Görev Listesi:
a – Belge metninde "Bizzat yaşamayanlar tarihî" ifadesiyle başlayıp "tekraren vermiş olurlarsa." ifadesiyle biten kısmı harfi harfine kopyalayınız.
b – Belge metninde tırnak işaretleri içinde verilen ifadelerin hepsini sıralayınız.

Belge Metni:
# # # # #

Ahmet Güldağ

Ahmet Güldağ

DP Gn. Bşk. Celal Bayarın Konya'ya Gelişi ve

DP Gn. Bşk. Celal Bayarın Konya'ya Gelişi ve

Tarihi oluşumları yazmak anlatmak çok güzel bir işlem olduğu muhakkak
 Bazılarının “Geçmiş günlerden bize ne fayda getirir…” Diyebilen genç hatta orta yaşlılarımıza “Tarihini bilmeyen milletlerin yaşamı sürmez” ve “Tarihten ibret alınmalıdır” deyimlerinin boşuna söylenmediği kanısıyla belirtmek isterim.
Önem verdiğim bir hususu da yabana atmamak lazım.
Bizzat yaşamayanlar tarihî oluşumlar üzerinde iken. Temin edebildikleri yazılımlı kitap veya makalelere dayanırda…
Oralarda ki oluşan hataları tekraren vermiş olurlarsa.

# # # # #

Materyal:
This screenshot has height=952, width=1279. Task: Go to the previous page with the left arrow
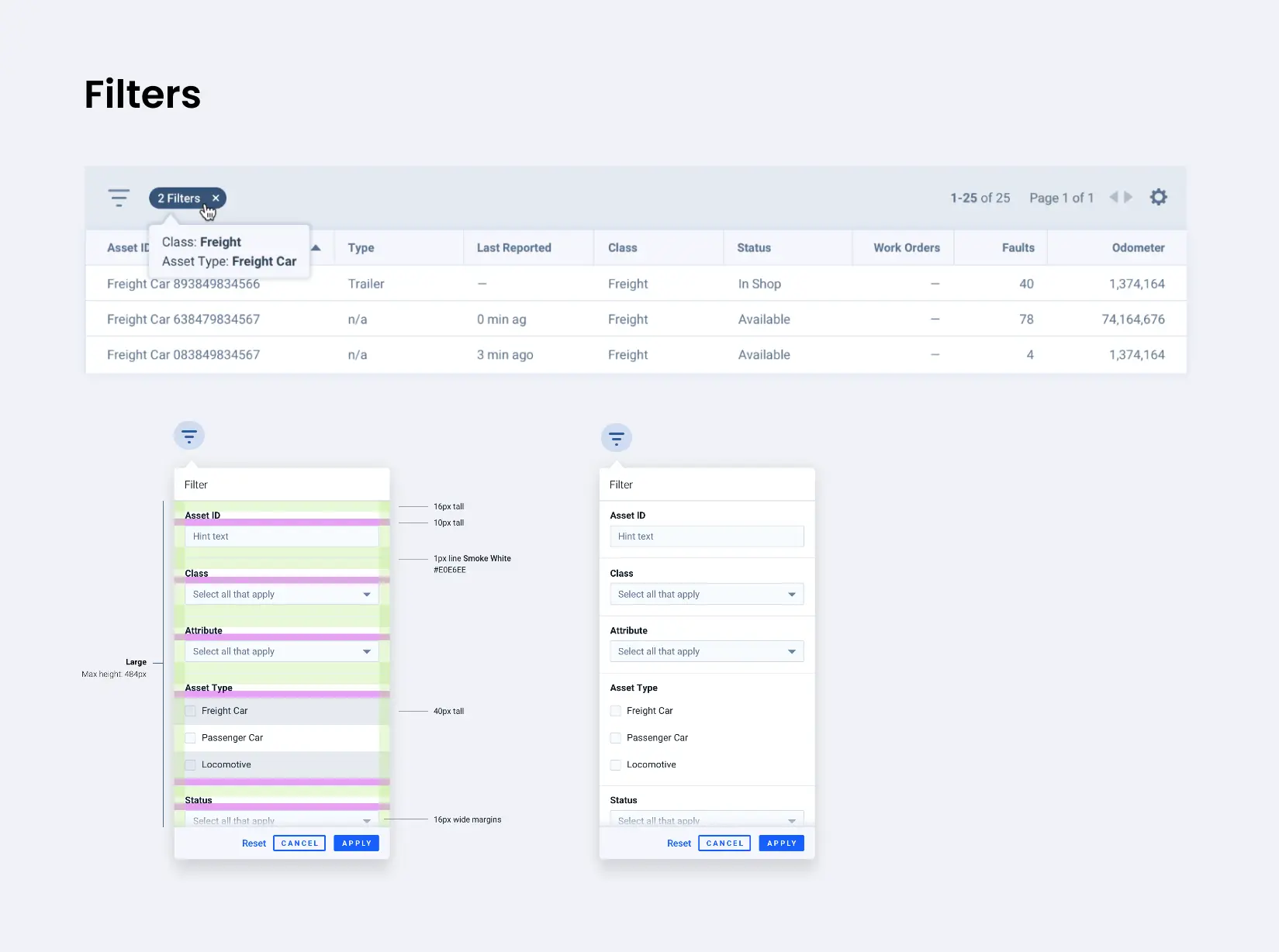[1113, 198]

# # # # #

Sonuçlar:
a –
Bizzat yaşamayanlar tarihî oluşumlar üzerinde iken. Temin edebildikleri yazılımlı kitap veya makalelere dayanırda…
Oralarda ki oluşan hataları tekraren vermiş olurlarsa.

b –
- Geçmiş günlerden bize ne fayda getirir…
- Tarihini bilmeyen milletlerin yaşamı sürmez
- Tarihten ibret alınmalıdır